BEGIN Selected excerpt

The Fenimore Art Museum (formerly known as New York State Historical Association) is a museum located in Otsego, New York on the west side of Otsego Lake, near Cooperstown. Collection strengths include the Eugene and Clare Thaw Collection of American Indian Art, American fine and folk art, 19th and early 20th century photography, as well as rare books and manuscripts. The museum's mission is to connect its audience to American and New York State cultural heritage by organizing exhibits and public programs that "engage, delight and inspire."

The house organ was titled Heritage.

The Fenimore Art Museum is closely associated with The Fenimore Farm & Country Village, also in Cooperstown.

== History ==
Fenimore Art Museum was founded in 1899 as the New York State Historical Association. In 1925–1926, industrialist Horace Moses built a replica of the Thomas Hancock House in Boston in Ticonderoga, New York to serve as the home of the New York State Historical Association.

END Selected excerpt
BEGIN Dataset entries

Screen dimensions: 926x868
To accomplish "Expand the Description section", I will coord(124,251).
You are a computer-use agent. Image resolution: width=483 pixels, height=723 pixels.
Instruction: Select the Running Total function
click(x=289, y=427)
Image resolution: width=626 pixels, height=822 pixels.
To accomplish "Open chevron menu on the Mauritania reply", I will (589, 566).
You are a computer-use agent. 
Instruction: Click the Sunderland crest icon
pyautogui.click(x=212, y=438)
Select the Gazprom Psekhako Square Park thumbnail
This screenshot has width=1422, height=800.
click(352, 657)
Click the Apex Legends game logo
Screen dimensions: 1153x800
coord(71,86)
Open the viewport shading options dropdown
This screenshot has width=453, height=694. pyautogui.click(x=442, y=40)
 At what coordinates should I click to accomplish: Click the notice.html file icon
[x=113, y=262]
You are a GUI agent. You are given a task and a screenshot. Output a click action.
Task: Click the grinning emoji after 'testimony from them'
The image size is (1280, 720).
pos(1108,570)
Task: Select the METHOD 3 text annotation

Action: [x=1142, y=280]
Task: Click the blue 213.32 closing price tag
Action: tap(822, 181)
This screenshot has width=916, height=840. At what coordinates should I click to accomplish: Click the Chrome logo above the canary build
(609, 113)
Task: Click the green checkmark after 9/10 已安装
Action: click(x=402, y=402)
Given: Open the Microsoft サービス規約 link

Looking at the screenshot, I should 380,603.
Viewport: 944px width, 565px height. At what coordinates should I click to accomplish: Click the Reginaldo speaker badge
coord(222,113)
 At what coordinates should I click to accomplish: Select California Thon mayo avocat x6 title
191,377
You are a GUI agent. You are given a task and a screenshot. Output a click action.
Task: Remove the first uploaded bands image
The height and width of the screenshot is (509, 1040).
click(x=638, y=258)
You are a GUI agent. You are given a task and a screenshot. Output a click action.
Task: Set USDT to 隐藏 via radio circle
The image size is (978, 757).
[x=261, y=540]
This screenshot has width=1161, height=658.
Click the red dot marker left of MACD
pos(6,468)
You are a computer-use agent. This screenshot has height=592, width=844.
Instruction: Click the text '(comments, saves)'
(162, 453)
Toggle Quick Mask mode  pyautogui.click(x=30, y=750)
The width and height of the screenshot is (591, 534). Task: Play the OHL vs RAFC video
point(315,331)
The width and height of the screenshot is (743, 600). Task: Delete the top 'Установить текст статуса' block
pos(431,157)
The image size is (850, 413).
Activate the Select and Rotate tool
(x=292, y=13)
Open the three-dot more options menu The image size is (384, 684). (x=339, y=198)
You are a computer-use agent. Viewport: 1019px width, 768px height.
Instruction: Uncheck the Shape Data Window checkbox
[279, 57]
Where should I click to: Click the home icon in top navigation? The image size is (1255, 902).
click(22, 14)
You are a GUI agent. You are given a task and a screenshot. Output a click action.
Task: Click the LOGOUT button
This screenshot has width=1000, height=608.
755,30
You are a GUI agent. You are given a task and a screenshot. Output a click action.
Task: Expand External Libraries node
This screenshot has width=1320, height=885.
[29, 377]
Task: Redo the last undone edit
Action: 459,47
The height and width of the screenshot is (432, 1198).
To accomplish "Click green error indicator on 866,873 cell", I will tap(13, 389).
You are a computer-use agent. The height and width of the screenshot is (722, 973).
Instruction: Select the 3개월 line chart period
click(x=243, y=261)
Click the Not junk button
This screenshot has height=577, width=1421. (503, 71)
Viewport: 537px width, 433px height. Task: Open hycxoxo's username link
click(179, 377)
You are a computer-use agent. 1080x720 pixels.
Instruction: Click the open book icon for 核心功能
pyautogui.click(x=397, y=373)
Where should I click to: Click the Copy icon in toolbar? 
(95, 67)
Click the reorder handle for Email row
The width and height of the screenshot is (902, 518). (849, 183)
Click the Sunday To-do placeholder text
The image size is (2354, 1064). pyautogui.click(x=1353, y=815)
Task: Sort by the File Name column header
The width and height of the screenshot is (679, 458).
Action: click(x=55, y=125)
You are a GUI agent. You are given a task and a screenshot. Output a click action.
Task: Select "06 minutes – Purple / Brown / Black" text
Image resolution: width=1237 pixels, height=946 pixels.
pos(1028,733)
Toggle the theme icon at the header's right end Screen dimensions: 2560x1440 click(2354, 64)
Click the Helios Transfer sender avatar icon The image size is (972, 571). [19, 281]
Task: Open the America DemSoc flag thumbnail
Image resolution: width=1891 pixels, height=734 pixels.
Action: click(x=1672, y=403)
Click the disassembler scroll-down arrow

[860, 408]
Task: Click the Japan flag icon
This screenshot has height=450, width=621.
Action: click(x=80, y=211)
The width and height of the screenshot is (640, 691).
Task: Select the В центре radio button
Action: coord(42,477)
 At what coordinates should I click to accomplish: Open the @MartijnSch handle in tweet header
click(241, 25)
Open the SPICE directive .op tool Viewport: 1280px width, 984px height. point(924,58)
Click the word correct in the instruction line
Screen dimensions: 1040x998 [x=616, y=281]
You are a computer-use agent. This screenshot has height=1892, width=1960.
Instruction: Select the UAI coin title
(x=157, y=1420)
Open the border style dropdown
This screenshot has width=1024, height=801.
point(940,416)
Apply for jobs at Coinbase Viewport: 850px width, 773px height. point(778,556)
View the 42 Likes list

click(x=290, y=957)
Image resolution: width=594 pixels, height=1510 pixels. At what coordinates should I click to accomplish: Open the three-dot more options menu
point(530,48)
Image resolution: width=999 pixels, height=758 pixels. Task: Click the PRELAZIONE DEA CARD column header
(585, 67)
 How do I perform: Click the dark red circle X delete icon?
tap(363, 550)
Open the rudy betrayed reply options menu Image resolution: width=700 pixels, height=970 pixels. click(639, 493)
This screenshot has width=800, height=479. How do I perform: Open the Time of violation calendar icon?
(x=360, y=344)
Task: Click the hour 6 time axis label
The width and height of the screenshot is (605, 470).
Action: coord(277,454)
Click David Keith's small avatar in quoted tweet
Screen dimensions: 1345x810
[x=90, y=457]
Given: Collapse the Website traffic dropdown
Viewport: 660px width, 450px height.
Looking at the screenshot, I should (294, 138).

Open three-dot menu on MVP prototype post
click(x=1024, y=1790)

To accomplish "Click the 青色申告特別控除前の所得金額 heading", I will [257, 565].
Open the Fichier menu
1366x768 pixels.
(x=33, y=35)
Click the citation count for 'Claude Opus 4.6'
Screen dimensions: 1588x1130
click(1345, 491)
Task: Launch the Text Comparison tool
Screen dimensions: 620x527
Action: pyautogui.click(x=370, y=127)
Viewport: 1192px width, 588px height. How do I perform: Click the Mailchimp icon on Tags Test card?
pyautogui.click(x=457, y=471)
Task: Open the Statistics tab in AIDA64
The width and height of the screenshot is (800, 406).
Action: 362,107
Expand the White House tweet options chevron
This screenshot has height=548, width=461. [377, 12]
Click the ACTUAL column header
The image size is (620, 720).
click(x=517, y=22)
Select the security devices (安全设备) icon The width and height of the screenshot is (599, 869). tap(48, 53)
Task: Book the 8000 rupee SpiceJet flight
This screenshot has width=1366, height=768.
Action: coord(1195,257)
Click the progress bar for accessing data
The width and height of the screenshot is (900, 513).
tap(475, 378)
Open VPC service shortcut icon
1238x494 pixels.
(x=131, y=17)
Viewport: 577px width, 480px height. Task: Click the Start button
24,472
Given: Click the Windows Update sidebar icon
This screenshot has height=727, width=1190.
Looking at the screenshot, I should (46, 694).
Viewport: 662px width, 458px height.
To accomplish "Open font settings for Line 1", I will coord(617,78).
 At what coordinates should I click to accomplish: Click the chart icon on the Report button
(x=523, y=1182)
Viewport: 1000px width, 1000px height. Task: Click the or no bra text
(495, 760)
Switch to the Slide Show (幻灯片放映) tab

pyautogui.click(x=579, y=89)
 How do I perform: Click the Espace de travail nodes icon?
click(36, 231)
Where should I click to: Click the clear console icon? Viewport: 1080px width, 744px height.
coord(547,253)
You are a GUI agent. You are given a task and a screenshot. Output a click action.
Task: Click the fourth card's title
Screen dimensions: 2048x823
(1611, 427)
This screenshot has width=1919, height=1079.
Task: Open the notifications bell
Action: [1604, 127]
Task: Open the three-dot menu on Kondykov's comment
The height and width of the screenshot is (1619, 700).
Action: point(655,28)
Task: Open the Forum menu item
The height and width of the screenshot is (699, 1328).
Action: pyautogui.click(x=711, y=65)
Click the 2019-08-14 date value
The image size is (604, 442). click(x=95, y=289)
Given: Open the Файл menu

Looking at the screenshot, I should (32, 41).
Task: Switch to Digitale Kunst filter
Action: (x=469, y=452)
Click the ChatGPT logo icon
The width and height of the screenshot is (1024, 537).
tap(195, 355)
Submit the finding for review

END Dataset entries

Brief A:
List the collection strengths named in the Fenimore Art Museum passage.
Brief B:
According to the Fenimore Art Museum passage, in what year was the museum founded, and under what name?
Brief C:
Resume the Fenimore Art Museum passage after its final sentence.

Task answer A:
- The Eugene and Clare Thaw Collection of American Indian Art
- American fine and folk art
- 19th and early 20th century photography
- Rare books and manuscripts

Task answer B:
It was founded in 1899 as the New York State Historical Association.

Task answer C:
In 1939, Stephen Carlton Clark, an art collector interested in history, who also served on the board of the Museum of Modern Art and the Metropolitan Museum, invited NYSHA to move to Fenimore House, the mansion of his late brother Edward Severin Clark on land that was part of James Fenimore Cooper's former farm just outside Cooperstown. For some years, the association operated headquarters in both Ticonderoga and Cooperstown. Eventually, operations were consolidated in Cooperstown. Hancock House became the home of the Ticonderoga Historical Society, while NYSHA retained ownership of the building and some furnishings.

In the mid-1990s, a new wing was added to Fenimore House for the Eugene and Clare Thaw Collection of American Indian Art. Fenimore House was subsequently renamed Fenimore Art Museum.

Having operated under a dba as Fenimore Art Museum since the 1990s, and in an effort to better describe its wide-ranging activities, the organization applied to amend its charter and change its corporate name in 2017. As such, the New York State Board of Regents approved the updated charter on March 10, 2017, formally changing the organization's name from New York State Historical Association to Fenimore Art Museum.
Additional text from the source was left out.